San Antonio poet laureate Andrea "Vocab" Sanderson paints the words of her poem on downtown streets.
Ryan Vestil
San Antonio poet laureate Andrea "Vocab" Sanderson paints the words of her poem on downtown streets.

Three streets surrounding downtown San Antonio's Travis Park have changed overnight. Big, block yellow letters forming two sentences — a poem — have been painted on those streets.

Andrea "Vocab" Sanderson is San Antonio's current poet laureate and wrote the poem now adorning the downtown area.

Volunteers paint the words of a poem from San Antonio's poet laureate Andrea "Vocab" Sanderson on downtown city streets.
Credit City of San Antonio
Volunteers paint the words of a poem from San Antonio's poet laureate Andrea "Vocab" Sanderson on downtown city streets.

It reads, "Jubilant and exuberant is the melanin of our skin. From despair we have arisen all over the world."

Melanin is what gives skin its color, but Sanderson said it's also used to oppress people.

"Because people judge people often by the color of their skin rather than the content of their character," she added.

Sanderson's sentiment in this context is a celebration.

"This poem is seeking to let people know they can have joy. They can rise up. They've already risen. We're already free,” she said.

“There's different ways you can speak to the movement. And I choose to speak words of life."

She thinks what's going on nationally is an extension of that which came before.

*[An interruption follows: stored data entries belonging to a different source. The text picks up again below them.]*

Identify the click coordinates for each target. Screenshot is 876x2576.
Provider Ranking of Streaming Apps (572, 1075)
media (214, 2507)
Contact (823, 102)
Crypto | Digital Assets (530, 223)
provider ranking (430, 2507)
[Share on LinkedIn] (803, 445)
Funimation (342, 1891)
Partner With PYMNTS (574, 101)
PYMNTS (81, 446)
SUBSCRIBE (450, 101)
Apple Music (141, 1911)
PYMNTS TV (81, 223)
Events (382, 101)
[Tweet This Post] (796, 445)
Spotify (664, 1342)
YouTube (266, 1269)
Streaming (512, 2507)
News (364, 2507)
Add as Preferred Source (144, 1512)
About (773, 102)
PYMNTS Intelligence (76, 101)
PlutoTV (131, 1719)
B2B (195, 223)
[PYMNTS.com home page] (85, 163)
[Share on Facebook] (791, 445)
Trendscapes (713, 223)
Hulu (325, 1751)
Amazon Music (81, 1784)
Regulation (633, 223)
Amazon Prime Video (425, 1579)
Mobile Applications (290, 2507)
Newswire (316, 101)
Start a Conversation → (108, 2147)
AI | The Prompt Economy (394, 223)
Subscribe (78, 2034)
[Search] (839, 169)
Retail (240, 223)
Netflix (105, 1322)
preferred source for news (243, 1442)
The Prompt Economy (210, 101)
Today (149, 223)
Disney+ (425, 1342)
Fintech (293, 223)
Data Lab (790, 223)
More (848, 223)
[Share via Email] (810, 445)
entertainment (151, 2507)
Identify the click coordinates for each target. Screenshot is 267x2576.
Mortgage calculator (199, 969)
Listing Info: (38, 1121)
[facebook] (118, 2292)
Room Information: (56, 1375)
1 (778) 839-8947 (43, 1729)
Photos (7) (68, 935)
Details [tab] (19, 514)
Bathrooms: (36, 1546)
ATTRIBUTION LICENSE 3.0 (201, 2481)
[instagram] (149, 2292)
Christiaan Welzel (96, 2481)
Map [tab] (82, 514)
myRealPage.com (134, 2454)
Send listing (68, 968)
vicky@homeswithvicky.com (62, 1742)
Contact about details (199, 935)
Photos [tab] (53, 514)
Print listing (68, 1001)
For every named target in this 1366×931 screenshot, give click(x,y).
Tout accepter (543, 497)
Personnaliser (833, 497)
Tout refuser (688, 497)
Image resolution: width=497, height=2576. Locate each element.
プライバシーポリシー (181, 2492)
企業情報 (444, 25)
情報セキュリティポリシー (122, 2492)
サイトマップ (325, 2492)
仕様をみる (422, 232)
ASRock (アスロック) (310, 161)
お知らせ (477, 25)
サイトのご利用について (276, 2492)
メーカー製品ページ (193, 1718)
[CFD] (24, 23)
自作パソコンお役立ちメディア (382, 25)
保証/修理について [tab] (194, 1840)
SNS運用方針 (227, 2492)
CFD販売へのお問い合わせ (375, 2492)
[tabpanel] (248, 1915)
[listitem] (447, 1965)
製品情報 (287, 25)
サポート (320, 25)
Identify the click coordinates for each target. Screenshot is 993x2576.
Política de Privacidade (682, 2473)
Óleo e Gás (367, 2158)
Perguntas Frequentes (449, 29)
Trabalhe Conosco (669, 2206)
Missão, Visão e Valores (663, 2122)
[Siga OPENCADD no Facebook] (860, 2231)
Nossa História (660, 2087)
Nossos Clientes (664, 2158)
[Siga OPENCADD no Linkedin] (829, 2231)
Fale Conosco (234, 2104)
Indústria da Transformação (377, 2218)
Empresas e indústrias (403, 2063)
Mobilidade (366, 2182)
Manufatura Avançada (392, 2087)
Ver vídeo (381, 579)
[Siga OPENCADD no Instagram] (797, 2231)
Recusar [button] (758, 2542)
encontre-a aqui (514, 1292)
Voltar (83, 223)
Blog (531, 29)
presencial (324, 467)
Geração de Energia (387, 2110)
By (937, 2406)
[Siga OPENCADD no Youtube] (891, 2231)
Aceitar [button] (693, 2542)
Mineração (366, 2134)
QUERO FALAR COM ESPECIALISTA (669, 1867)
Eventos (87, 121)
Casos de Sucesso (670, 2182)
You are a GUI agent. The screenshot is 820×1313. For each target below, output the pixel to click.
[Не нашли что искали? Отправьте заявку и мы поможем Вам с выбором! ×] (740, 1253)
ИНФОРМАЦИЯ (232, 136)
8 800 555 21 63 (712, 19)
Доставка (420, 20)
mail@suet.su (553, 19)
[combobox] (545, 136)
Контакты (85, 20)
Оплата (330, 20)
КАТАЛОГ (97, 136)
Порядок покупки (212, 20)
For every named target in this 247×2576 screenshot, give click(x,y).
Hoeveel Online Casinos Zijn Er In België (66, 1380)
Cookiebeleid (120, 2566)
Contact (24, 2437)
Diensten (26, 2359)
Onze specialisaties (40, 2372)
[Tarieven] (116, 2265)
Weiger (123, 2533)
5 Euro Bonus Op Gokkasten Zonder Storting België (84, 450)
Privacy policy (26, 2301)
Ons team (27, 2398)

"It started with the younger generation, you know, responding to the echoes of what happened in the 1960s and ’70s. And so the revolution continues, and it just evolves and it looks a little different," Sanderson said.

The idea sprang from the city's Art Everywhere program, from a suggestion by Centro San Antonio's Andi Rodriguez.

"Instead of painting Black Lives Matter, what if we painted one of your poems on the ground?" Sanderson recalled the conversation with Rodriguez.

The project was funded by Centro.

Sanderson and 20 volunteers painted the poetry Tuesday night into the wee hours of Wednesday morning, and she thinks there's a message for everyone in those words.

"There's plenty of reasons to feel hopeless during this season. But we don't have to,” she said. “And, you know, you can leave messages of love on your own streets."

There's also an ephemeral aspect to this mural. Weather and traffic may cause the paint to fade away by January, but the message — hopefully — will remain.